C: Für das Werk Braunschweig gibt es seit Herbst 2005 das Rationalisierungsprojekt »pro Braunschweig«. An drei Fertigungslinien sollte zunächst für vier Wochen auf Probe mit zwei anstatt mit drei AnlageführerInnen – bisher mit gemeinsamer Pause – produziert werden, verbunden mit zeitweiser erhöhter Stückzahl.
Wie kommen die aktuellen Drohgebärden der Geschäftsleitung bei den Beschäftigten an?

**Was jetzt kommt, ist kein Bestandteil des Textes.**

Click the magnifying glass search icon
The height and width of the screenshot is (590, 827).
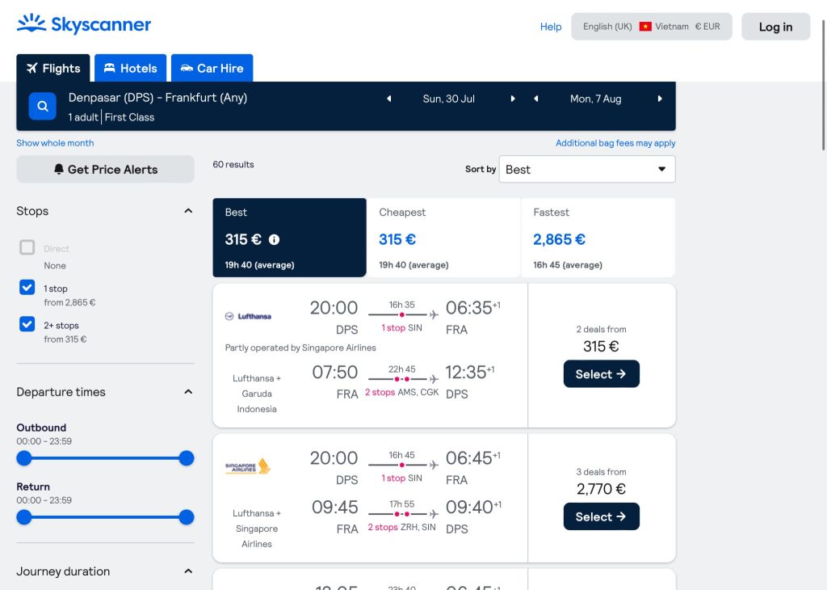[x=43, y=106]
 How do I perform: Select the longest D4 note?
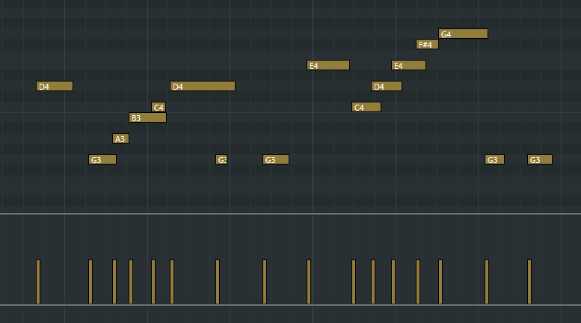tap(203, 86)
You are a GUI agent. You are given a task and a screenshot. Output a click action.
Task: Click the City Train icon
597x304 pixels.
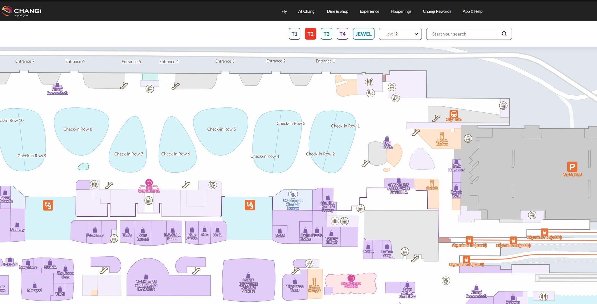454,114

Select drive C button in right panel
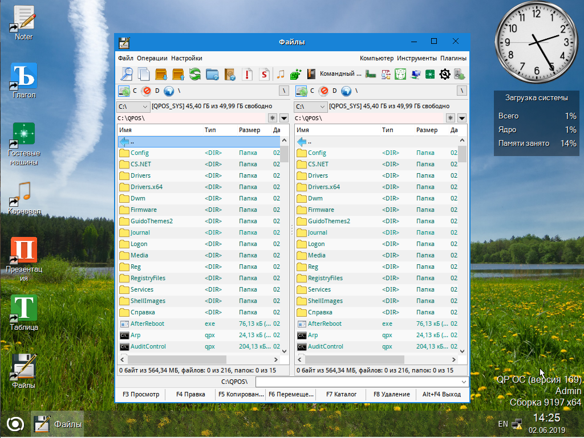pyautogui.click(x=306, y=91)
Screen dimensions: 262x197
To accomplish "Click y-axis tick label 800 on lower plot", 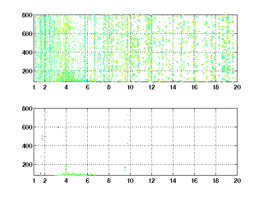I will [x=27, y=109].
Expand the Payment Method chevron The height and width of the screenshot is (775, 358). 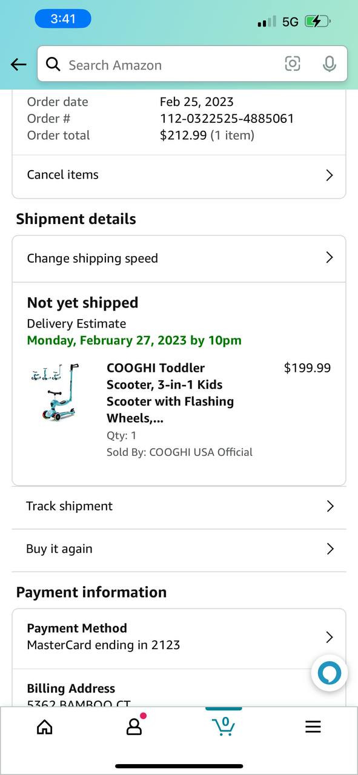[330, 637]
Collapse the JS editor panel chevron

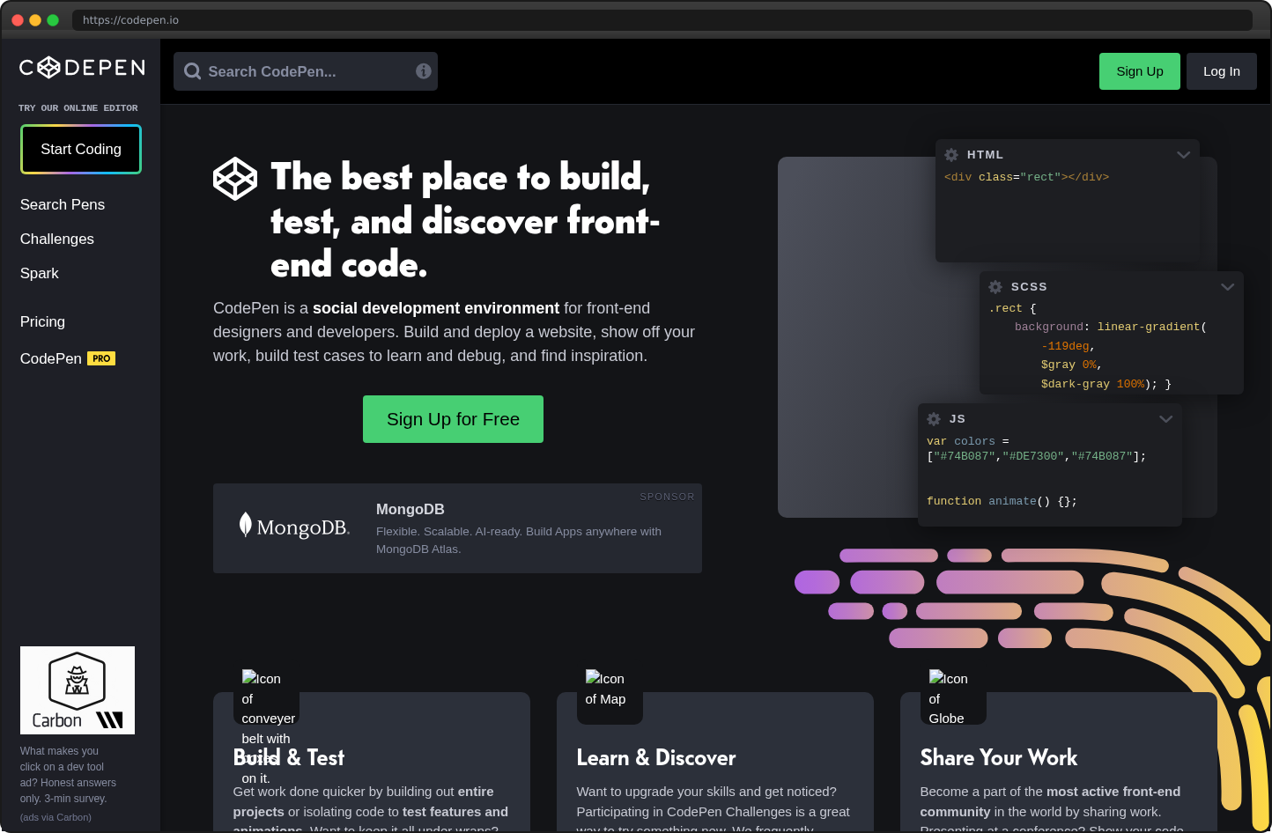pos(1166,418)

A: Es spricht sich rum, dass die Tendenz dahin zeigt, langfristig in einem Niedriglohnbereich zu arbeiten. Das macht VW nicht unbedingt attraktiver. Wir hatten allein für den Standort Braunschweig mit seinen ca. 100 Ausbildungsplätzen immer 3-4 000 Bewerbungen. Für den Sommer 2006 haben sie bislang 400 Bewerbungen.

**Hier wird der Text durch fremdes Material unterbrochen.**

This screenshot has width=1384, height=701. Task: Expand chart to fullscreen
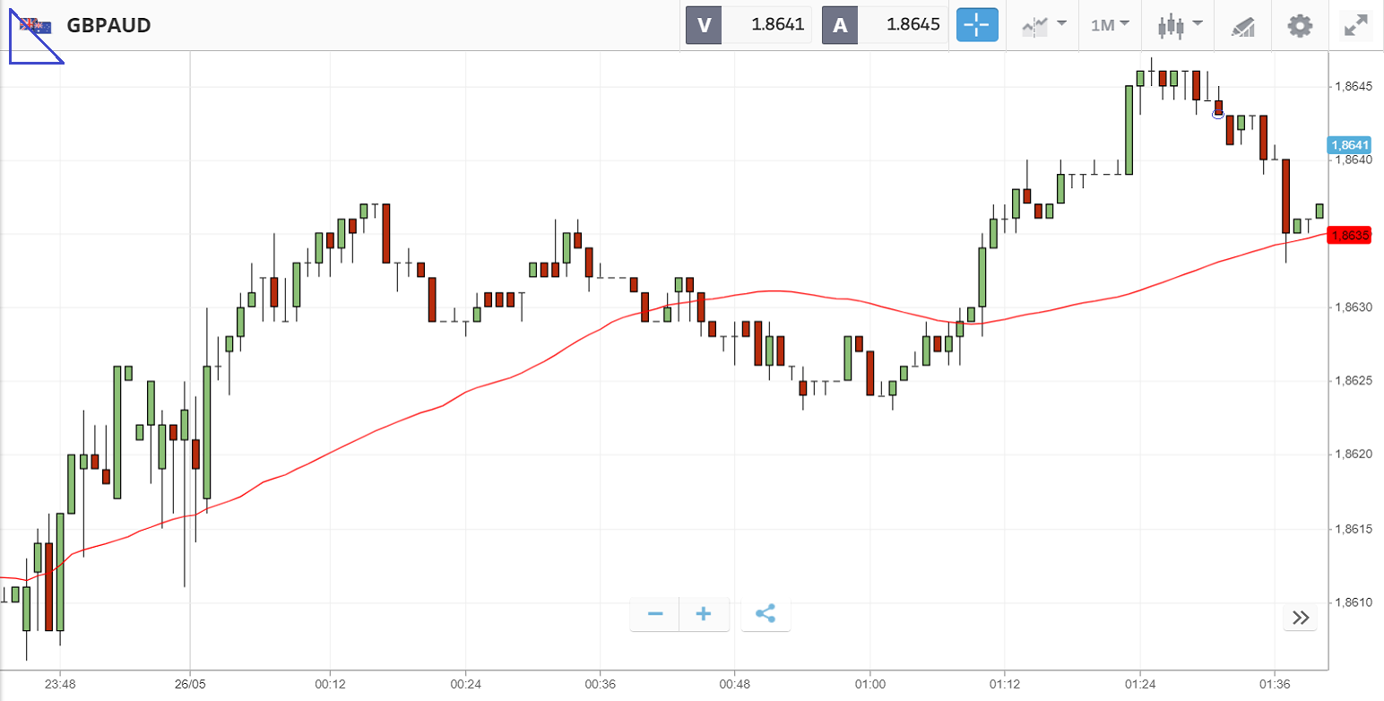(x=1356, y=25)
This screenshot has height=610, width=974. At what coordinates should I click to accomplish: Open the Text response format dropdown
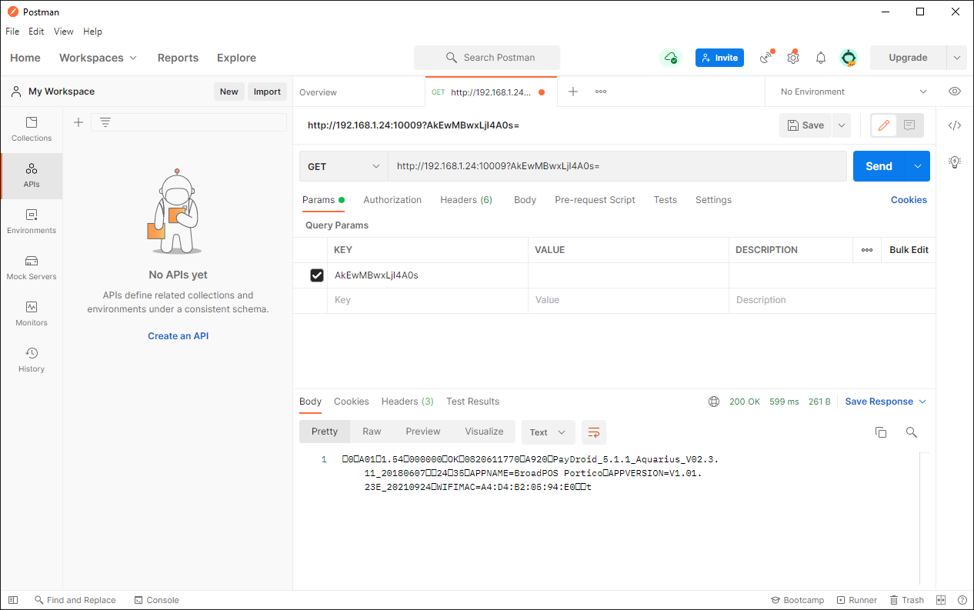click(548, 432)
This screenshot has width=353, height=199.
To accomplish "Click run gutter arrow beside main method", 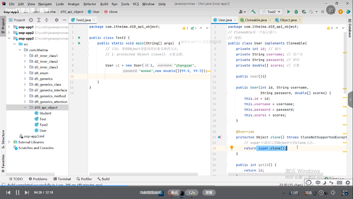I will [x=79, y=43].
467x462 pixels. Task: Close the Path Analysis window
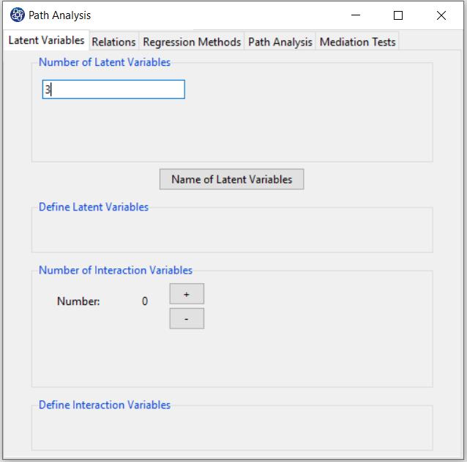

Unter den Kollegen ist ganz klar die Stimmung, dass sie ihren Kindern nicht empfehlen werden, eine Ausbildung bei VW zu machen. Die kennen die Arbeit, die sie am Band erwartet und sagen: »Für das Geld, vergiss es!«
C: Die »Alten« haben weniger Angst. Bei den 50jährigen ist das Hasspotential enorm hoch. Sie haben noch die Aussicht, aussteigen zu können, und das momentan zu relativ guten Konditionen. Sie tun das mit dem Bewusstsein, dass alle nach ihnen nicht so gemütlich in Rente gehen werden. Schwierig ist unser Alter, irgendwelche Träumer, die in den letzten Jahren tatsächlich noch angefangen haben, Häusle zu bauen, die sind eher vorsichtig.
B: Momentan ist die Erkenntnis, dass die sich teilweise richtig fett verkalkuliert haben. Die haben jetzt Panik.
Das Problem ist, dass die nie gelernt haben, nach einer kollektiven Lösung zu suchen und keine entsprechenden Erfahrungen gemacht haben. In der Misere ist der Weg immer, für sich individuell eine günstig Lösung zu finden. Die machen dann Fortbildungen und so weiter, um für sich den Standard zu halten.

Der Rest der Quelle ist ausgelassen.